オーバーロード シャルティアになったモモティア様建国記 作:ヒロ・ヤマノ
<< 前の話
少し飛ぶけど戦闘シーンはもうみなさんわかる内容なので敗走シーンから
「ハァッ!ハァッ!」
大勢のクアゴア達がドワーフの都市に攻め込むために通った崩れた坑道。大勢のクアゴアの足跡が残る道を残ったクアゴアが必死に逆走していた。
クアゴアの名はヨオズ。
クアゴアの王『統合氏族王ペ・リユロ』に認められ、配下の中でも一,二を争う評価を得ている選りすぐりのレッド・クアゴアである。
――それがたった一匹。少なくとも周囲に同族のクアゴアは見当たらず、一匹だけで暗い地下道を走っていた。
「なんだ!なんなんだ!あれは!?」
周囲に誰もいないことはわかっている。だが声に出さずにはいられなかった。
ドワーフの都市方向へ地下通路が繋がっていないかの調査はヨオズの指揮の元、頻繁に行われていた。無数に広がる地下通路の世界、クアゴアは勿論ドワーフ達ですら把握できていない道が一つはあるだろうと高を括っていたが、どれだけの部下を動員しても通路は見つからなかった。
それがどうだ、山の神の御恵みか巨大な揺れが山全体を襲い地下のあちこちで岩盤が崩れ、目星をつけつつも通れなかった複数の通路が開通した、そしてそれはドワーフの都市に繋がっている可能性がある。無論それは希望的観測であり、全てが期待外れになる可能性も高い。
だがヨオズは躊躇しなかった。
もし期待した通り一つでも大裂け目と砦を迂回してドワーフの都市近くに出る道があれば――ドワーフ共を滅ぼすことさえもできる。
考えついたヨオズはすぐに王であるリユロに願い出て、その場で動けるクアゴア達だけを搔き集め調査とその結果次第では都市攻撃へ移行する事とした。
この作戦にはヨオズ自身言われるまでもなく穴がある。最たるものは軍の数が少なすぎる事。
クアゴアの全兵力はおよそ――一万六千、だがこの作戦では多く見積もってもたった二千だった。屈強なクアゴア達を集めることができたが、本来であれば今まで滅ぼしたドワーフの都市を鑑みて一万は欲しかった。
だが、地震により繋がった可能性のある通路をドワーフ共に塞がれる前に、その通路を見つけなければならない。

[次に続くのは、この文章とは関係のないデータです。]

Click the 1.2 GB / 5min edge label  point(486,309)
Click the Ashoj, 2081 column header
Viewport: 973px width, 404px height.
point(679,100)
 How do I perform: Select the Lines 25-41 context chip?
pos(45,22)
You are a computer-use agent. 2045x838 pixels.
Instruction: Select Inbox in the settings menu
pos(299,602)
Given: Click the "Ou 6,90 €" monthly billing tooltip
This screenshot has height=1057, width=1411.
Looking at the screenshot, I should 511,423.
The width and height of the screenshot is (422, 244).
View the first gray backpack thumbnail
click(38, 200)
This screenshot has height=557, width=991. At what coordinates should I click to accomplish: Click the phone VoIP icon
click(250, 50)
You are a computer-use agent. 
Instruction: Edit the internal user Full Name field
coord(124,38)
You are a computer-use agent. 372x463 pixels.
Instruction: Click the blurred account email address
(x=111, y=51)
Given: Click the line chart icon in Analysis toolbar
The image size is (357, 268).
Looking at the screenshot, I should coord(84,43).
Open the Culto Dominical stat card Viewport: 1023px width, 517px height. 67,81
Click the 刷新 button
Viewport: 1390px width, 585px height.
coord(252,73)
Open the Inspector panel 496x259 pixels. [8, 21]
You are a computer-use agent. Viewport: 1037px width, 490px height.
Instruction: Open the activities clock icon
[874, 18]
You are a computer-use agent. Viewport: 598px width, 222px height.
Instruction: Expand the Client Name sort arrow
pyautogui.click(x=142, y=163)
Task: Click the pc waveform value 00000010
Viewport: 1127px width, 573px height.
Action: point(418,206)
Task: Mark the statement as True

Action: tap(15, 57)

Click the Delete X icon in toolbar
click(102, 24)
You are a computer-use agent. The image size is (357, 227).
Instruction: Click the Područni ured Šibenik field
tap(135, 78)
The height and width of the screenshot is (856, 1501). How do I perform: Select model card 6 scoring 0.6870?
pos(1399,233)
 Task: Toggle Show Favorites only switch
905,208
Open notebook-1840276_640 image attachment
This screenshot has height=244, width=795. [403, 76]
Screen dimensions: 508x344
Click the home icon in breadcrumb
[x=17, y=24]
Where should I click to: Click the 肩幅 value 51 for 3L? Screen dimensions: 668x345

そのため今動ける者達のみを引き連れ、後続の軍も王に願い出ることにした。
そしてヨオズの期待した通路が見つかり後続への伝令も出した後、――侵略が始まった。
当初は思ったより優勢だった。どうやら戦える主なドワーフ達は大裂け目の方へ集中していたようで、クアゴア達はほぼ抵抗らしい抵抗を受けずにドワーフ達を殺しまわっていた。少数の向かってきたドワーフ達は数で押しつぶし、都市の中心部で暴れまわっていた時――それは起きた。
突然頭上に響き渡る雷鳴と蒼い光、それが電撃攻撃だと気づいたとき既に視界は真っ白だった。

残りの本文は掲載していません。